Throughout the hours-long stand-off between police and protestors, the police made a series of announcements, saying, “You are causing a serious traffic disruption here, which is illegal under the Korean law. We are officially taking pictures of your faces to arrest those who commit illegal acts. Don’t push police officers or beat them.”
Despite the government’s denunciation on violent protesters, controversy also brew up over the “excessive” police force.
According to the law, water cannons and dangerous chemicals like capsaicin, a chemical that can cause irritation and burns, can only be used at the minimal level to enforce the law. Using police buses as barricades was ruled illegal by the Constitutional Court in 2011. The court said surrounding the protest site with police buses violates public rights for free movement.
The United Nations Human Rights Committee expressed concerns about what it called “severe restrictions” placed on the right to peaceful assembly including the use of bus blockades in its recent recommendations for the Korean government.
Maeng Haeng-il, 73, accused President Park Geun-hye administration of breaking the Constitution by stifling freedom of expression and mobilizing the police for its own sake.
“I feel like we are in the 1970s again.

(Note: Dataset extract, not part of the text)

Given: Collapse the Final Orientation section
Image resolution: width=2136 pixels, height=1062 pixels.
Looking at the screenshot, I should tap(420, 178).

President Park is doing exactly the same thing as her dictator father did during his presidency,” he told The Korea Herald, referring to her late father and former President Park Chung-hee.
“Democracy is backtracking,” he said, holding a candle as he watched the protestors on the other side get drenched with water. “The traffic disruption cited by the police is just an excuse (for the crackdown).”

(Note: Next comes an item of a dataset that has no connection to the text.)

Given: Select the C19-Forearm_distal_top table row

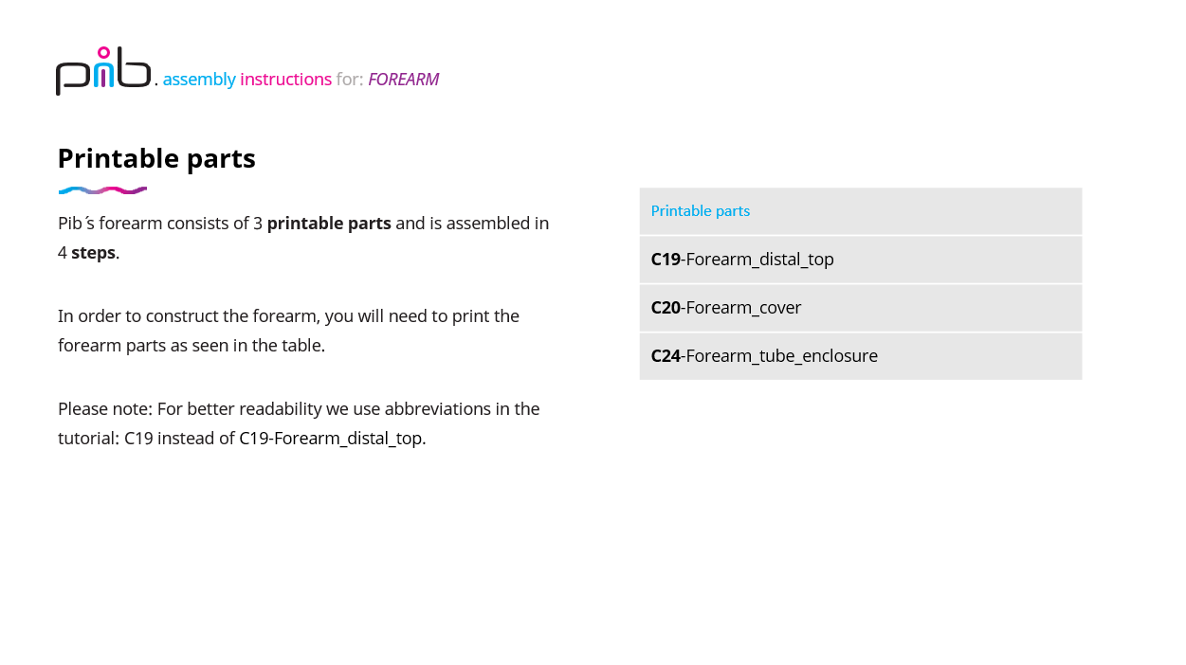Looking at the screenshot, I should pos(860,260).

Near City Hall, another group of protestors, mainly composed of civic groups, labor unions and farmers’ groups, carried flags and banners and chanted “Park Geun-hye, step down” and “No layoffs” in protest against the government’s labor reform plan. The Park administration has been pushing for reforms to make the market more flexible, to create more jobs for youth and boost the nation’s sluggish economy.
Labor groups, however, have been fiercely opposing the government plans to allow employers to lay off workers more easily, adopt a peak wage system and extend the length of hiring period of irregular workers, viewing them as only benefiting businesses.
Many of them, masked and wearing raincoats, the protesters responded more violently to the police action, demanding the government to open the path toward Gwanghwamun Square.
Some of the radical participants went as far as pulling down some of the police buses by tying ropes to the vehicles, smashing their windows, throwing bricks at the police and attacking officers with steel pipes and poles.
Some protestors coughed due to the tear gas, desperately asking for water from people around while continuing their attempts to break the police barricades. “Don’t shoot the water cannon in people’s faces,” a protestor shouted.
A 23-year-old student at the University of Cambridge said she had collapsed after being hit by the tear gas-mixed water and had to crawl out of the mass.
“I cried out, ‘rescue me,’” said Park Eun-young, who came with a group of students to join the rally against the state-issued textbook scheme. “I should get home now to clean off the tear gas, but I cannot get out because of the police buses.”
The protests reached a peak at around 9:30 p.m. when a group of labor union members appeared with torchlights. One of them attempted to throw the firebomb into the police, while others just held it amid cheers from fellow demonstrators.
Many citizens had to detour to pass through central Seoul during the day as the police set up the barricades early in the morning, with some of them complaining about the disruptions. Police officers wearing a vest with distinctive orange signs helped the citizens find a way to get around.
“With the oil leaking from police buses, the pavements are extremely slippery,” a 20-something office worker said on the pavement in the closed Gwanghwamun Square. “I had to walk for hours to find an exit, but I cannot complain because I agree with what protestors do.”